The tasks ::
(1) Say whether each statement agrees with the Form 8-K on the change of accounting firms, giving yes or no and quoting the deciding words of the filing: (a) the Committee changed firms to lower the Company’s auditing and accounting expenses; (b) the dismissal of Ernst & Young LLP took effect on August 3, 2004; (c) Grant Thornton was picked through a competitive bid process.
(2) Carry on the Form 8-K on the change of accounting firms, starting after its last sentence.

Form 8-K

UNITED STATES

SECURITIES AND EXCHANGE COMMISSION

WASHINGTON, DC 20549

 


 

FORM 8-K

 


 

CURRENT REPORT

PURSUANT TO SECTION 13 OR 15(D) OF THE

SECURITIES EXCHANGE ACT OF 1934

 

Date of report (Date of earliest event reported): August 9, 2004

 


 

COMPUTER PROGRAMS AND SYSTEMS, INC.

(Exact Name of Registrant as Specified in Charter)

 


 

Delaware   000-49796   74-3032373

(State or Other Jurisdiction

of Incorporation)

 

(Commission File

Number)

 

(IRS Employer

Identification No.)

 

6600 Wall Street,

Mobile, Alabama

 

36695

(Address of Principal Executive Offices)   (Zip Code)

 

(251) 639-8100

(Registrant’s telephone number, including area code)

 

N/A

(Former Name or Former Address, if Changed Since Last Report)

 



Item 4. Changes in Registrant’s Certifying Accountant

 

On August 3, 2004, the Audit Committee of the Board of Directors (the “Committee”) of Computer Programs and Systems, Inc. (the “Company”) approved the dismissal of the Company’s independent registered public accounting firm, Ernst & Young LLP (“E&Y”), which dismissal became effective on August 6, 2004. At its meeting, the Committee also approved the engagement of Grant Thornton LLP (“Grant Thornton”) to serve as the Company’s independent registered public accounting firm for the year ending December 31, 2004, which engagement became effective on August 6, 2004. The Committee decided to change accounting firms in an effort to reduce the Company’s auditing and accounting expenses. The Committee selected Grant Thornton based upon the results of a competitive bid process.

 

E&Y’s reports on the Company’s financial statements for the years ended December 31, 2003 and 2002 did not contain an adverse opinion or disclaimer of opinion and were not qualified or modified as to uncertainty, audit scope, or accounting principles.

 

During the years ended December 31, 2003 and 2002, and through the date hereof, there were no reportable events as described in Item 304(a)(1)(v) of Regulation S-K or disagreements between the Company and E&Y on any matter of accounting principles or practices, financial statement disclosure, or auditing scope or procedure, which disagreements, if not resolved to the satisfaction of E&Y, would have caused it to make reference to the subject matter of such disagreement in connection with its reports.

Given information ::
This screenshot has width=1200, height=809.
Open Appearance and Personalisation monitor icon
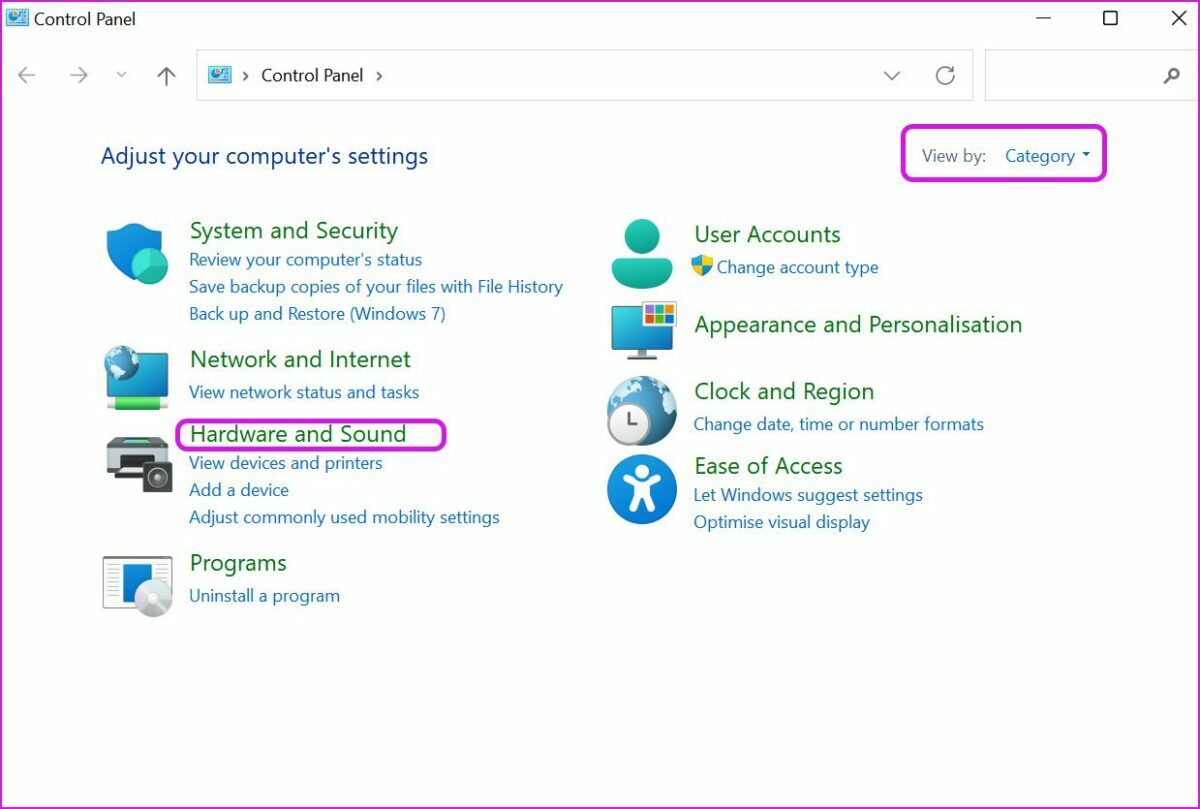[643, 329]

Results of the tasks ::
(1)
(a) Yes: "The Committee decided to change accounting firms in an effort to reduce the Company’s auditing and accounting expenses."
(b) No: "which dismissal became effective on August 6, 2004."
(c) Yes: "The Committee selected Grant Thornton based upon the results of a competitive bid process."

(2)
 

The Company provided E&Y with a copy of the disclosures made in this filing in response to Item 304(a) of Regulation S-K and requested E&Y to furnish the Company with a letter addressed to the Securities and Exchange Commission stating whether or not they agree with these statements. A copy of E&Y’s letter, dated August 9, 2004, is filed as Exhibit 16.1 to this Form 8-K.

 

During the years ended December 31, 2003 and 2002, and through the date hereof, the Company did not consult with Grant Thornton regarding the application of accounting principles to a specified transaction, either completed or proposed, or the type of audit opinion that might be rendered on the Company’s financial statements.

 

Item 7. Financial Statements and Exhibits.

 

(c) Exhibits.

 

Exhibit Number

 

Exhibit


16.1   Letter of Ernst & Young LLP to the Securities and Exchange Commission, dated August 9, 2004


SIGNATURES

 

Pursuant to the requirements of the Securities Exchange Act of 1934, the Registrant has duly caused this report to be signed on its behalf by the undersigned hereunto duly authorized.

 

COMPUTER PROGRAMS AND

SYSTEMS, INC.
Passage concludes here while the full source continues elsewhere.